I went to a great talk by Paul Collier on Friday, at the Cooper Union. I blogged

his new

book, "The Bottom Billion," in June, and I was looking forward

to hearing him in person: after all, he comes impressively blurbed by the likes

of Ernesto Zedillo, Nick Stern, George Soros, Martin Wolf, Nick Kristof, and

Larry Summers. And boy are they right. Collier is no one’s idea of a charismatic

public speaker, but he’s utterly compelling, and I can easily believe that he

managed to persuade EU trade commissioner Peter Mandelson to change Europe’s

trade policy with Africa after a single meeting.

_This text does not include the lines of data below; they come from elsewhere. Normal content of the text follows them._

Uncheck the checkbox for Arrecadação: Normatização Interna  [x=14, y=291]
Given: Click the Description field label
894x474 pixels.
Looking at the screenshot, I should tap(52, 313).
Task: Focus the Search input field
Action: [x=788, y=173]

Collier’s main plea is for people to really educate themselves on the plight

of the world’s poorest. At the moment, there’s a huge amount of goodwill, but

precious little real knowledge – a situation which lends itself to gesture

politics, where it’s more important to be seen to be Doing Something than it

is to actually do the right thing.

Collier made a lot of excellent points in his short talk, and the talk only

covered a small part of the scope of his book. But it’s worth reprising a few

of the main themes.

  • Targeting global poverty sounds like a great idea, but global poverty is

    going to go down substantially no matter what, thanks to the economic development

    of China and India. It’s the "bottom billion" of the book’s title

    who are really falling behind, not the global poor more generally.

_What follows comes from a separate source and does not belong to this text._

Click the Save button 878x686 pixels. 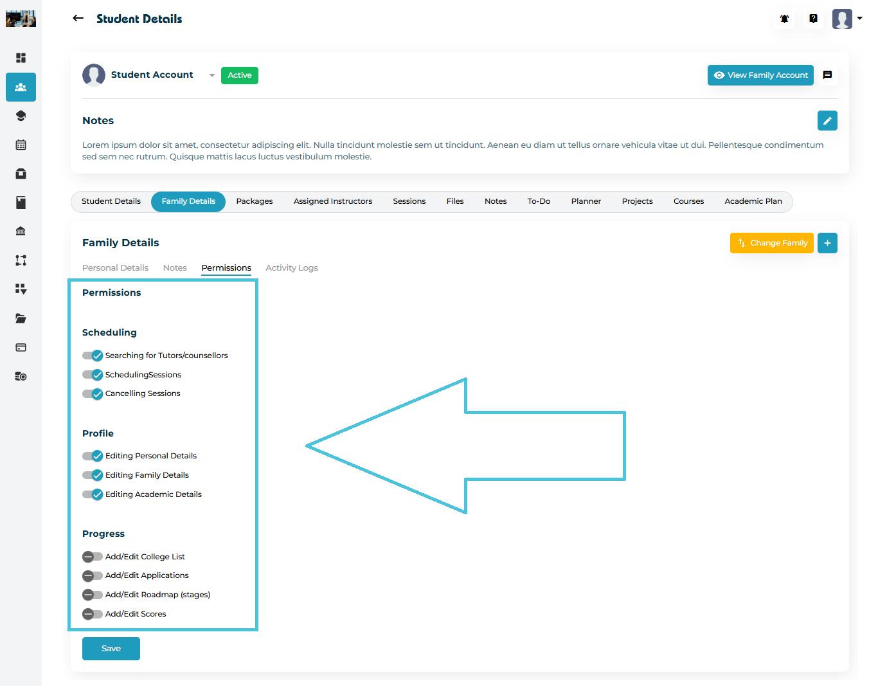[111, 649]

  • Aid is important, but if the rich really want to help, they need to make

    efforts on much, much more than just aid. (Collier’s other main areas where

    the rich can help are trade, security, and governance.) The problems of the

    bottom billion are often problems caused by civil war, or resource curses,

    or other problems which aid can’t solve.

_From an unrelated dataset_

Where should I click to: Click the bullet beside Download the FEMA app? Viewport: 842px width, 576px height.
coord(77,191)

  • A big-picture view has to replace the country-by-country approach which

    dominates now. Some 30% of Africa lives in resource-poor, landlocked countries

    (compared to just 1% of the world population), and those Africans are doomed

    unless the whole neighborhood improves. "The best interventions might

    not be in the countries themselves," says Collier: "the only hope

    for Niger is that Nigeria grows".

  • Details matter, a lot. The difference between the African

    Growth and Opportunity Act, in the US, and Everything

    but Arms, in Europe, comes down to pretty technical differences on things

    like country-of-origin rules. But it turns out that where AGOA has a waiver

    on country-of-origin restrictions, African exports to the US have gone up

    sevenfold; meanwhile, EbA, with no such waivers, has done no visible good

    at all.

"This is what you need to get up to speed on," exhorted Collier of

the studenty crowd. Slogans aren’t enough: what’s needed is pressure on politicians

to do very specific things like extend these trade-with-Africa acts to all of

Sub-Saharan Africa and not just to the poorest countries which don’t have the

institutions to make use of the opportunities afforded to them.

If you only read or recommend one book on development issues, this is the one.

Collier is a clear-headed realist who knows that if we don’t solve the problems

of Africa now, they will spill over into the developed world sooner rather than

later. He has solutions; the task now is to start enacting legislation.